FILE - A woman transports a Yorkshire Terrier dog in Erfurt, Germany, June 2, 2019.

Dogs can perform many tricks for their owners, but the best one might be extending their life.

"Our analysis found having a dog is actually protective against dying of any cause," said Dr. Caroline Kramer, lead author of a study published Tuesday in Circulation, a journal of the American Heart Association.

Kramer's team studied data on 3.8 million patients taken from 10 other studies conducted worldwide over more than 70 years. They found a 24% reduction in the risk of death from all causes, and a 31% reduction of death due to cardiovascular problems.

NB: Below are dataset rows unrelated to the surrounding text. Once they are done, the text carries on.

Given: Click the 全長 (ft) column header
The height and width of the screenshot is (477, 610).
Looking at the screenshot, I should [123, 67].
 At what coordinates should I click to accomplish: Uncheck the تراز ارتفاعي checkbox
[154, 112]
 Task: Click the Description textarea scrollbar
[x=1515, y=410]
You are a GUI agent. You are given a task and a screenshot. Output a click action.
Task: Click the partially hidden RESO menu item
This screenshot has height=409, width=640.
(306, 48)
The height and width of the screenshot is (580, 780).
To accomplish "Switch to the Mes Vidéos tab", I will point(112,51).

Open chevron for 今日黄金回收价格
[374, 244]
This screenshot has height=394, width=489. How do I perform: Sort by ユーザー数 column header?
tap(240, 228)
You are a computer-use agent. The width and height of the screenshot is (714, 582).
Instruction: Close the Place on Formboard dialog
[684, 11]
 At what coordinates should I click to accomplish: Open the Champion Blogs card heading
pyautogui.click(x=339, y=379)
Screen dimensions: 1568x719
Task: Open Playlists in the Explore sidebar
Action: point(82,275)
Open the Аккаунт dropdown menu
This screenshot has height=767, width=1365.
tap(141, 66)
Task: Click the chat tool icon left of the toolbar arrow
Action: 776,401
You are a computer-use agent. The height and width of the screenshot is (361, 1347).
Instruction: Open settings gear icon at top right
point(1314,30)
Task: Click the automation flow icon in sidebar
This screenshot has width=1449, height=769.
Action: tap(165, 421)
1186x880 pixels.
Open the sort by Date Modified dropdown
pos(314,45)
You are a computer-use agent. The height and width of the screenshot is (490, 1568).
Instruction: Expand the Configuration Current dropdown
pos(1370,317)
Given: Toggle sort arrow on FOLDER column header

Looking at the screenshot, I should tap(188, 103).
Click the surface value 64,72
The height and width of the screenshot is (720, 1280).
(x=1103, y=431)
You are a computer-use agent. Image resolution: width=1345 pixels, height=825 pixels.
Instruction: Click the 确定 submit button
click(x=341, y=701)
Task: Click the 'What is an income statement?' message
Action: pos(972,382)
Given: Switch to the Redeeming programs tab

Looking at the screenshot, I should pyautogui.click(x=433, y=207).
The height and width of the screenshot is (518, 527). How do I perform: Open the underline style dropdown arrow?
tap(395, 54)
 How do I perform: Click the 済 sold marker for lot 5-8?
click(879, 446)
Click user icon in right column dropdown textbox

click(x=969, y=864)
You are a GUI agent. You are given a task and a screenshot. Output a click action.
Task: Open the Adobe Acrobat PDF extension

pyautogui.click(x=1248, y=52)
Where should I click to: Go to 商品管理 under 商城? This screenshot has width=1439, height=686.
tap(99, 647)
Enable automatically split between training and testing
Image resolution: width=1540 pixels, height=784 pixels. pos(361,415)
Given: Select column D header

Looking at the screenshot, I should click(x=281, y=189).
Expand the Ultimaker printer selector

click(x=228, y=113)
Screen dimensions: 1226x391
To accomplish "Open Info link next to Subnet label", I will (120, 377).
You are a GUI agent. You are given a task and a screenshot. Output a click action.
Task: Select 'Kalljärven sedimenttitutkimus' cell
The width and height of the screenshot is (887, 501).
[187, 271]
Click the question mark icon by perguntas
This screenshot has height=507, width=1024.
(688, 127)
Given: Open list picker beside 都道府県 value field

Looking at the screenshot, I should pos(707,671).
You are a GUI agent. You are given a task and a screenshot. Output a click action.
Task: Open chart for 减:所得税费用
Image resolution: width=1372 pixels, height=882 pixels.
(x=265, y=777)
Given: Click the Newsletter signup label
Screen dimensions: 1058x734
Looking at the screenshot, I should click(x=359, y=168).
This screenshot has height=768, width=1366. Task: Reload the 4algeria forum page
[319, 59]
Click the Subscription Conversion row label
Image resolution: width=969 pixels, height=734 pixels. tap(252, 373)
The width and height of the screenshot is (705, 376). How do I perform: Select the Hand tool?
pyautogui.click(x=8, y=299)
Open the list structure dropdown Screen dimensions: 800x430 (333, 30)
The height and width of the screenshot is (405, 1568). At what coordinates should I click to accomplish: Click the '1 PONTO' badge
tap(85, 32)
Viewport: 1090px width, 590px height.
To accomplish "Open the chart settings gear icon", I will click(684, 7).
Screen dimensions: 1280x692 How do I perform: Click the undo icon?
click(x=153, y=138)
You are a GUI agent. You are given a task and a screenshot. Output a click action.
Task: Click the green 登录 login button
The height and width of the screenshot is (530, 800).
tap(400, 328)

"Having a dog was associated with increased physical exercise, lower blood pressure levels and better a cholesterol profile in previous reports,"she said.

Another study also published Tuesday in the same journal found that dog owners living alone had a 33% better chance of surviving a heart attack than patients living alone without a dog. In stroke patients living alone, the chance of survival increased 27%.

That study was conducted in Sweden between 2001 and 2012 using the country's National Patient Register.

"We know that loneliness and social isolation are strong risk factors for premature death, and our hypothesis was that the company of a pet can alleviate that," said the study's author Tove Fall, an associate professor of epidemiology at Uppsala University in Sweden.